Although CPAs and CFAs may seem similar at first, they differ in the duties that each job requires. CFAs are concerned primarily with investments, whereas CPAs are responsible for all the financial aspects of a company, from keeping financial records to preparing and paying taxes. CPAs and CFAs also differ in terms of the skills and education required, work schedules, and job outlook.

Skills and Education

Both professions require at least a bachelor’s degree in accounting or a related field, and a master’s degree in finance is usually required for CFAs. In order for CPAs to become certified, they must complete 150 semester hours of coursework (in most states) and pass a national exam. They are also required to continue their education to maintain their license. For CFAs, most licenses require sponsorship by an employer, so financial analysts do not have to be licensed at the time of employment. The main organization that licenses financial analysts is the Financial Industry Regulatory Authority (FINRA). Although having a license is not required at the time of employment, it is strongly recommended and sometimes required by more advanced positions.

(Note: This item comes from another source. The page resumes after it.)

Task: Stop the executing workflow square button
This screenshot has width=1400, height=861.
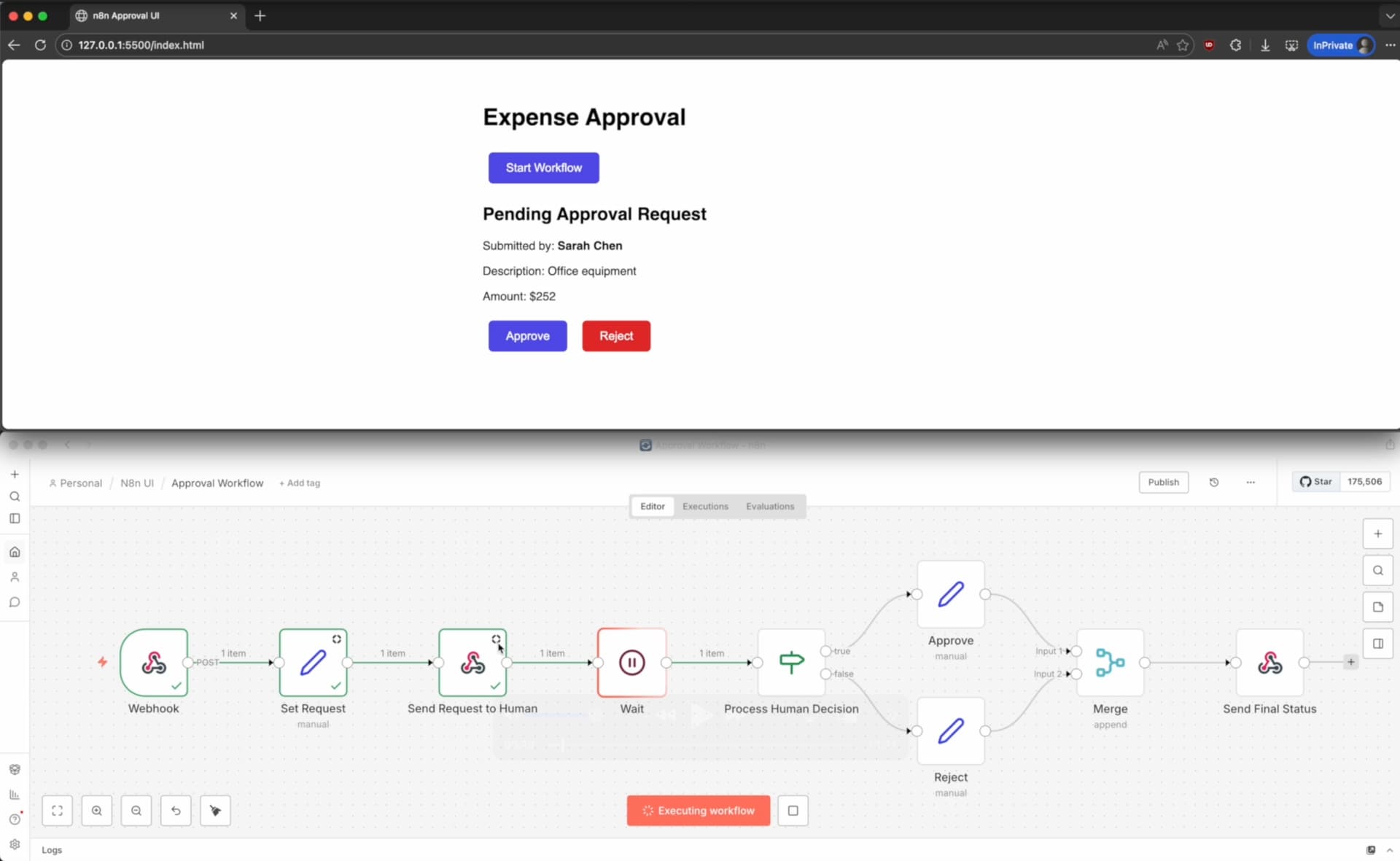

Both CPAs and CFAs must be detail-oriented and have strong skills in analysis, communication and math. CPAs must also be very organized, as they may be required to work on several different projects simultaneously. For CFAs, technical skills and decision-making skills are necessary. Also, most CFA employers prefer knowledge of options pricing, bond valuation, and risk management.

Work Schedule

CPAs and CFAs have both been known to work overtime, but CFAs do so far more often. In fact, the Bureau of Labor Statistics stated in 2010 that about one third of CFAs worked 50-70 hours every week. CPAs are only required to work overtime during certain seasons, such as tax season or the end of the budget year. Both professions work primarily in offices, but some CPAs have the opportunity to work from home. While most CFAs are usually not able to work from home, they frequently travel to meet potential investors.

Job Outlook

CFAs have the distinct advantage over CPAs when it comes to salary and job outlook. In 2010, the average salary for CPAs was $61,690. For the same year, CFAs earned an average of $74,350 per year. According to the Bureau of Labor Statistics, employment for CFAs is expected to grow 23% between 2010 and 2020, which is faster than the average. CPA job outlook, on the other hand, is projected to be about 16% for the same time frame.

Overall, a certified public accountant and a certified financial analyst have very different duties, but each profession requires many of the same skills. Becoming a certified financial analyst is a more involved process than becoming a certified public accountant, but the higher salary and more optimistic job outlook may make it the preferable choice.